Check systems please, reports of high failure rate with some new 4.97 HBLR_x.x WU's :mad:
Rosetta Link
Printable View
Check systems please, reports of high failure rate with some new 4.97 HBLR_x.x WU's :mad:
Rosetta Link
Another new version of rosetta already? I thought 4.83 was only released like last week lol...
Looks like I have about 40 of those coming up soon - I hope to god you're wrong :(
Yikes !!
My X2 box is loaded with them starting in about 8 units :(
hmm, I'll see what the first one does
Quote:
Originally Posted by gpcola
Since most people had some 4.83 WU's waiting in line, most errors start popping up right now when they start crunching the new ones... and it doesn't look like they'll be able to fix the problem on short notice :(Code:April 7, 2006
The rosetta application was updated to include some new scientific code.
The application version numbers have been changed to be consistent with Ralph@home.
Since error rates have decreased significantly, we decided to increase the default cpu run time to 4 hours.
The previous default was 2 hours.
woke up, and had not gained any credits.
Looked at jobs, 8 had failed, using my CPU all night. #""!!!"#?`?"#¤#"arrrrrrrrrrghhh ffffffffffffffffffffffffffffffffffffffffffffffff
I had claimed 300 credits, didn't get one ####=?)==)(/&/%&%&#%#¤&#¤#¤/aaaaaaaaaaaaaaaaaaargggggggh.
Looked at time, it were up to 4 hourhs, was lost.
Looked for errors. arrrghhhhhhh
I'm really upset here fffffffff########"""""##
Ok so they just screwed it.
I'm calm, not to worry.
Easy now, yes easy now....... ok i'm totally calm........
Just checked this laptops messages, looks like every 4.97 WU failed :(
My Linux rig seemed to only have 1 4.97 WU fail though
every box has em here. and every box has been erroring since they started.
this is bs! i run a lot of machines and pay a lot of money for electricity. i wish these people would wake up to the fact that when they waste people's resources they waste their tolerance and patience.
i aborted all on 4 boxes. hit "retry communications" and just get a bunch more of the same ones.

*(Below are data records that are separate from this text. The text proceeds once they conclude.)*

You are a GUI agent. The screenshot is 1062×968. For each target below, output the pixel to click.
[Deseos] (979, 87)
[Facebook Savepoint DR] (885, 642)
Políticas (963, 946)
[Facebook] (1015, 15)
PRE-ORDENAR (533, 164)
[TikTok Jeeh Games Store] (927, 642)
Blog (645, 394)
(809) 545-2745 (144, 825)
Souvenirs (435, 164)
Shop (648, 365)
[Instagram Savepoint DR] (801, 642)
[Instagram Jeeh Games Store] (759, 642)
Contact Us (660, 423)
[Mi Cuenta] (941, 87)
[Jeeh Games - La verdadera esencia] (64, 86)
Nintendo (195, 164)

jeez, this sh*t pisses me off.
I had just begun to feel the hunger for roasted beef, and now i get sick cows.
DAAAAAAAMMMNNNNN
Hmmm, seems I've crunched two of these already without realising - one on my X2 and the other on a P4 - both completed without fault.
[edit] actually maybe not - crunching an HBLR_1.1 right now on the P4 but it's a v4.83 not 4.97.
On a more serious note, i have stopped it, and are awaiting some confirmation about error free crunshing
Damn, I lost all overnight WUs to errors and thought it was my RAM dying - but SP2004 / SuperPi checked out ok this morning. Yes, they're HBLR_* units... http://boinc.bakerlab.org/rosetta/re...?hostid=190981
Got 2 more running on that box now, fingers crossed.
Wow, I've still got about 20 units till I get to the HBLR_1.* units, should I abort them just in case? It'll take this slow pos a few days/weeks to get to them, hopefully there will be a fix.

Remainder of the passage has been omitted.